### TASK REQUIREMENTS:
Write the entries out in full, matching them exactly.

◆ ◆ ◆ ◆ ◆ ◆ ◆

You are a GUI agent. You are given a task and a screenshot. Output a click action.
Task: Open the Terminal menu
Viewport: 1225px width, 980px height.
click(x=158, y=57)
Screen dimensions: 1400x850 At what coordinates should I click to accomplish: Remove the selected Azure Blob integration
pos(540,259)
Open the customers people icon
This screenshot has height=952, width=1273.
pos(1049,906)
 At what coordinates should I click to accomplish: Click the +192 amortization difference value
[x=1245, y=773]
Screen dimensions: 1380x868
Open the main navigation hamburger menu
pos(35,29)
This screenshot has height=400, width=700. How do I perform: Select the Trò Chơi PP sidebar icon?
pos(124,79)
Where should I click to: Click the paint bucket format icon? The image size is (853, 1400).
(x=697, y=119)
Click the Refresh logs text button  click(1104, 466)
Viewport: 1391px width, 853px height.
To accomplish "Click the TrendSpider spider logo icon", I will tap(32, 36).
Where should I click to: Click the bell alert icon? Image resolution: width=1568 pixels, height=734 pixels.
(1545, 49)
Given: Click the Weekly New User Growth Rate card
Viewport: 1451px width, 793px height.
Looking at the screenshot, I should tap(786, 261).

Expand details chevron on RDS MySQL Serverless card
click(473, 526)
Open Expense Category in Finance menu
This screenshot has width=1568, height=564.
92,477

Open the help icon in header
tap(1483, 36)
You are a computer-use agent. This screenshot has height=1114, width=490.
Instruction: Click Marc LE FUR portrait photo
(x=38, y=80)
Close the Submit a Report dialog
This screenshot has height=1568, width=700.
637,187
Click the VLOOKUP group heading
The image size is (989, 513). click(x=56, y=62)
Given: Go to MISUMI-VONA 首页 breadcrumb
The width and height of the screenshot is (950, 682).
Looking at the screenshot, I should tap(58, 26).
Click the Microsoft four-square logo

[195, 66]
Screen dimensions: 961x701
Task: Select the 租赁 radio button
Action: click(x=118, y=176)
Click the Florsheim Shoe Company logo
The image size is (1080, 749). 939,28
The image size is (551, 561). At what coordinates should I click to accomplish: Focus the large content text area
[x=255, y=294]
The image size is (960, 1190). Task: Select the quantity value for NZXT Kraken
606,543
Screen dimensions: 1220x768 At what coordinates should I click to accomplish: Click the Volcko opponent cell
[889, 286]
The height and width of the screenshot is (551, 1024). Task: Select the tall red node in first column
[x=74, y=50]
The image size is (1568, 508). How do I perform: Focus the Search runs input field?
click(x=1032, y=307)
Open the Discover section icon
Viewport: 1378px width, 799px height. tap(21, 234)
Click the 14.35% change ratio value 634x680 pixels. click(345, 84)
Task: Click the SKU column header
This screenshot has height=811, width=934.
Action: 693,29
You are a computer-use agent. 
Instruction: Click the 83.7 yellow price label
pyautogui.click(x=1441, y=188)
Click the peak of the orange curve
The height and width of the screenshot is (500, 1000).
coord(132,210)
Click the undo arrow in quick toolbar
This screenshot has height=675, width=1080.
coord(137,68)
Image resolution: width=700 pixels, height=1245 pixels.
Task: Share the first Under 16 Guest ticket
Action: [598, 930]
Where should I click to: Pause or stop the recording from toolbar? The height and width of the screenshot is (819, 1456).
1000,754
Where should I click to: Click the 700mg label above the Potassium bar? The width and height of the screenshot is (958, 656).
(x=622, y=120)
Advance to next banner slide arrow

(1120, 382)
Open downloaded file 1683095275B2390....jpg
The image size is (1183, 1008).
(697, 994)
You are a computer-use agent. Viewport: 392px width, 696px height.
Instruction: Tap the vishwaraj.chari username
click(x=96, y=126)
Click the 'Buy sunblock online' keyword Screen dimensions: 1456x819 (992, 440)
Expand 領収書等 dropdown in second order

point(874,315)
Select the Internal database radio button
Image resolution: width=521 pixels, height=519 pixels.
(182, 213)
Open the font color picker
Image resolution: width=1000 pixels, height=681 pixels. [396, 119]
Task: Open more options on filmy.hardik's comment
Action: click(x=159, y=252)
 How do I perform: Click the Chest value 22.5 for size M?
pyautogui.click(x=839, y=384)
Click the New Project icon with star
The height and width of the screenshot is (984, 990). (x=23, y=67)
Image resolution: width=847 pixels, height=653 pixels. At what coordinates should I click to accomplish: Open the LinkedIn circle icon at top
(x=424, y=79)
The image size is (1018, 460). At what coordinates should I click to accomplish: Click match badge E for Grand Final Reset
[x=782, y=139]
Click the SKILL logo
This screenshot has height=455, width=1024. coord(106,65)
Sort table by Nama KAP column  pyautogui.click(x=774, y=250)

◆ ◆ ◆ ◆ ◆ ◆ ◆

### SOLUTION:
You are a GUI agent. You are given a task and a screenshot. Output a click action.
Task: Open the Terminal menu
Viewport: 1225px width, 980px height.
click(x=158, y=57)
Screen dimensions: 1400x850 At what coordinates should I click to accomplish: Remove the selected Azure Blob integration
pos(540,259)
Open the customers people icon
This screenshot has height=952, width=1273.
pos(1049,906)
 At what coordinates should I click to accomplish: Click the +192 amortization difference value
[x=1245, y=773]
Screen dimensions: 1380x868
Open the main navigation hamburger menu
pos(35,29)
This screenshot has height=400, width=700. How do I perform: Select the Trò Chơi PP sidebar icon?
pos(124,79)
Where should I click to: Click the paint bucket format icon? The image size is (853, 1400).
(x=697, y=119)
Click the Refresh logs text button  click(1104, 466)
Viewport: 1391px width, 853px height.
To accomplish "Click the TrendSpider spider logo icon", I will tap(32, 36).
Where should I click to: Click the bell alert icon? Image resolution: width=1568 pixels, height=734 pixels.
(1545, 49)
Given: Click the Weekly New User Growth Rate card
Viewport: 1451px width, 793px height.
Looking at the screenshot, I should tap(786, 261).

Expand details chevron on RDS MySQL Serverless card
click(473, 526)
Open Expense Category in Finance menu
This screenshot has width=1568, height=564.
92,477

Open the help icon in header
tap(1483, 36)
You are a computer-use agent. This screenshot has height=1114, width=490.
Instruction: Click Marc LE FUR portrait photo
(x=38, y=80)
Close the Submit a Report dialog
This screenshot has height=1568, width=700.
637,187
Click the VLOOKUP group heading
The image size is (989, 513). click(x=56, y=62)
Given: Go to MISUMI-VONA 首页 breadcrumb
The width and height of the screenshot is (950, 682).
Looking at the screenshot, I should tap(58, 26).
Click the Microsoft four-square logo

[195, 66]
Screen dimensions: 961x701
Task: Select the 租赁 radio button
Action: click(x=118, y=176)
Click the Florsheim Shoe Company logo
The image size is (1080, 749). 939,28
The image size is (551, 561). At what coordinates should I click to accomplish: Focus the large content text area
[x=255, y=294]
The image size is (960, 1190). Task: Select the quantity value for NZXT Kraken
606,543
Screen dimensions: 1220x768 At what coordinates should I click to accomplish: Click the Volcko opponent cell
[889, 286]
The height and width of the screenshot is (551, 1024). Task: Select the tall red node in first column
[x=74, y=50]
The image size is (1568, 508). How do I perform: Focus the Search runs input field?
click(x=1032, y=307)
Open the Discover section icon
Viewport: 1378px width, 799px height. tap(21, 234)
Click the 14.35% change ratio value 634x680 pixels. click(345, 84)
Task: Click the SKU column header
This screenshot has height=811, width=934.
Action: 693,29
You are a computer-use agent. 
Instruction: Click the 83.7 yellow price label
pyautogui.click(x=1441, y=188)
Click the peak of the orange curve
The height and width of the screenshot is (500, 1000).
coord(132,210)
Click the undo arrow in quick toolbar
This screenshot has height=675, width=1080.
coord(137,68)
Image resolution: width=700 pixels, height=1245 pixels.
Task: Share the first Under 16 Guest ticket
Action: [598, 930]
Where should I click to: Pause or stop the recording from toolbar? The height and width of the screenshot is (819, 1456).
1000,754
Where should I click to: Click the 700mg label above the Potassium bar? The width and height of the screenshot is (958, 656).
(x=622, y=120)
Advance to next banner slide arrow

(1120, 382)
Open downloaded file 1683095275B2390....jpg
The image size is (1183, 1008).
(697, 994)
You are a computer-use agent. Viewport: 392px width, 696px height.
Instruction: Tap the vishwaraj.chari username
click(x=96, y=126)
Click the 'Buy sunblock online' keyword Screen dimensions: 1456x819 (992, 440)
Expand 領収書等 dropdown in second order

point(874,315)
Select the Internal database radio button
Image resolution: width=521 pixels, height=519 pixels.
(182, 213)
Open the font color picker
Image resolution: width=1000 pixels, height=681 pixels. [396, 119]
Task: Open more options on filmy.hardik's comment
Action: click(x=159, y=252)
 How do I perform: Click the Chest value 22.5 for size M?
pyautogui.click(x=839, y=384)
Click the New Project icon with star
The height and width of the screenshot is (984, 990). (x=23, y=67)
Image resolution: width=847 pixels, height=653 pixels. At what coordinates should I click to accomplish: Open the LinkedIn circle icon at top
(x=424, y=79)
The image size is (1018, 460). At what coordinates should I click to accomplish: Click match badge E for Grand Final Reset
[x=782, y=139]
Click the SKILL logo
This screenshot has height=455, width=1024. coord(106,65)
Sort table by Nama KAP column  pyautogui.click(x=774, y=250)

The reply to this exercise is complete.